** BEGIN **

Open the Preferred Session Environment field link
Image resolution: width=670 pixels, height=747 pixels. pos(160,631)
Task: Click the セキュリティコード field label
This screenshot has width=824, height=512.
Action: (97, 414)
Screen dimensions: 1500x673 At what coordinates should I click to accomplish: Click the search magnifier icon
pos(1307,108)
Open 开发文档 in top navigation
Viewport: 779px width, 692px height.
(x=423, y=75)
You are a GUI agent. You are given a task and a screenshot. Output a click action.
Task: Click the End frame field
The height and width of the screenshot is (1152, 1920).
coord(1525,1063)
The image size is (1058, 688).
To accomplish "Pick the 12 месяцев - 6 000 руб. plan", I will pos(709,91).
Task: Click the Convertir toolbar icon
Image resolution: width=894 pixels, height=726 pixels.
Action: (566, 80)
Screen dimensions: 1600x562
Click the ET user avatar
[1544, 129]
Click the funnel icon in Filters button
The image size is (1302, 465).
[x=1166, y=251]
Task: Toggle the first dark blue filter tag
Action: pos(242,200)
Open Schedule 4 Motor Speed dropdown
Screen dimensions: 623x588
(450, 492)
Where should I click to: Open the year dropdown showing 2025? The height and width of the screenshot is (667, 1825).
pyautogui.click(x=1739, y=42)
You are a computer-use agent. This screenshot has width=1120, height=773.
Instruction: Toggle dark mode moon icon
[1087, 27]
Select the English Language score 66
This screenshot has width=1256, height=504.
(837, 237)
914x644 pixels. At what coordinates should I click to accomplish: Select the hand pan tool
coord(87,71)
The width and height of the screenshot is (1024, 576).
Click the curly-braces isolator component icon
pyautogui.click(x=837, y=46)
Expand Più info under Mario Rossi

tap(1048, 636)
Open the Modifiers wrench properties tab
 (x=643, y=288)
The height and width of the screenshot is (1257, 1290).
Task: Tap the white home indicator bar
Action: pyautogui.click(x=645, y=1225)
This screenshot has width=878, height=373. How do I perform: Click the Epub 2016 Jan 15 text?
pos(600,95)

** END **

● TASK INSTRUCTIONS: Please reproduce the listing above line for line, with no changes.

● SOLUTION TO THIS TASK:
Open the Preferred Session Environment field link
Image resolution: width=670 pixels, height=747 pixels. pos(160,631)
Task: Click the セキュリティコード field label
This screenshot has width=824, height=512.
Action: (97, 414)
Screen dimensions: 1500x673 At what coordinates should I click to accomplish: Click the search magnifier icon
pos(1307,108)
Open 开发文档 in top navigation
Viewport: 779px width, 692px height.
(x=423, y=75)
You are a GUI agent. You are given a task and a screenshot. Output a click action.
Task: Click the End frame field
The height and width of the screenshot is (1152, 1920).
coord(1525,1063)
The image size is (1058, 688).
To accomplish "Pick the 12 месяцев - 6 000 руб. plan", I will pos(709,91).
Task: Click the Convertir toolbar icon
Image resolution: width=894 pixels, height=726 pixels.
Action: (566, 80)
Screen dimensions: 1600x562
Click the ET user avatar
[1544, 129]
Click the funnel icon in Filters button
The image size is (1302, 465).
[x=1166, y=251]
Task: Toggle the first dark blue filter tag
Action: pos(242,200)
Open Schedule 4 Motor Speed dropdown
Screen dimensions: 623x588
(450, 492)
Where should I click to: Open the year dropdown showing 2025? The height and width of the screenshot is (667, 1825).
pyautogui.click(x=1739, y=42)
You are a computer-use agent. This screenshot has width=1120, height=773.
Instruction: Toggle dark mode moon icon
[1087, 27]
Select the English Language score 66
This screenshot has width=1256, height=504.
(837, 237)
914x644 pixels. At what coordinates should I click to accomplish: Select the hand pan tool
coord(87,71)
The width and height of the screenshot is (1024, 576).
Click the curly-braces isolator component icon
pyautogui.click(x=837, y=46)
Expand Più info under Mario Rossi

tap(1048, 636)
Open the Modifiers wrench properties tab
 (x=643, y=288)
The height and width of the screenshot is (1257, 1290).
Task: Tap the white home indicator bar
Action: pyautogui.click(x=645, y=1225)
This screenshot has width=878, height=373. How do I perform: Click the Epub 2016 Jan 15 text?
pos(600,95)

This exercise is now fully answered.